Questões de terceira ordem são doutrinas sobre as quais os cristãos
podem discordar e permanecer em comunhão íntima, mesmo dentro das
congregações locais. Gostaria de colocar a maioria dos debates sobre a
escatologia, por exemplo, nesta categoria. Os cristãos que afirmam o
corporal, histórico e vitorioso retorno do Senhor Jesus Cristo podem
divergir sobre o período e a sequencia deste evento sem que haja ruptura
da comunhão da igreja. Os cristãos podem se encontrar em desacordo
sobre um variado número de questões relacionadas com a interpretação de
textos difíceis ou com a compreensão de pontos de comum discordância.
Desta forma, permanecendo unidos a respeito de questões de mais urgente
importância, os crentes são capazes de aceitar um ao outro sem
transgressão quando as questões de terceira ordem estão em disputa.
Os cristãos nunca devem deixar uma igreja devido a questões de
terceira ordem, muito menos devido a questões que nem sequer alcançam
esta importância. Os crentes em Cristo são obrigados a ver todas as
questões da verdade bíblica como incluídas na nossa mordomia do
evangelho, mas o Novo Testamento deixa claro que, enquanto a unidade
quanto aos princípios básicos é vital, a diversidade quanto a outras
questões não precisa ameaçar a unidade da igreja.
Em nossos dias, problemas como a homossexualidade e as mulheres no
pastorado representam questões que prejudicam nossas tentativas de
triagem. A rejeição da autoridade da Bíblia quanto a uma questão como a
homossexualidade é um problema teológico – e não meramente uma
controvérsia moral. Nenhuma igreja pode permanecer dividida sobre esta
questão, e nenhum crente fiel deve permanecer em uma igreja que se
recusa a se submeter à Palavra de Deus. Uma igreja que ordena mulheres
ao pastorado pode ser ortodoxa em muitas outras questões, mas sobre esta
questão ela se coloca contra a Escritura.

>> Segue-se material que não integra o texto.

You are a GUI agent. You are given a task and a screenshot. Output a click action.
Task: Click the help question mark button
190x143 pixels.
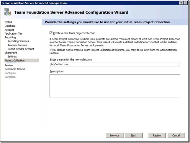point(181,3)
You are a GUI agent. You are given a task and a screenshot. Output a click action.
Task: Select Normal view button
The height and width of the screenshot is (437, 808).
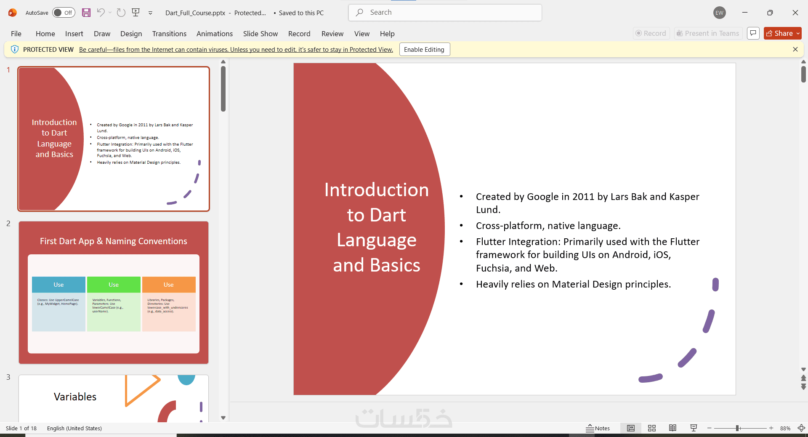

Em muitas igrejas e denominações, esta recusa obstinada em receber
correção pela Escritura submete crentes fiéis a uma escolha difícil, mas
permanecer em uma igreja que obstinadamente recusa correção não é uma
opção. Os esforços por “renovação” em muitas destas igrejas têm sido
constantemente rejeitados. Chega o momento em que recusar sair de uma
igreja se torna cumplicidade na heresia.
Estas são perguntas difíceis de fato, mas o crente sério deve usar
extremo cuidado ao considerar quando ficar e quando sair. No final, o
problema da decisão deve ser verdadeiro, e a decisão deve ser tomada com
oração, quebrantamento, e determinação.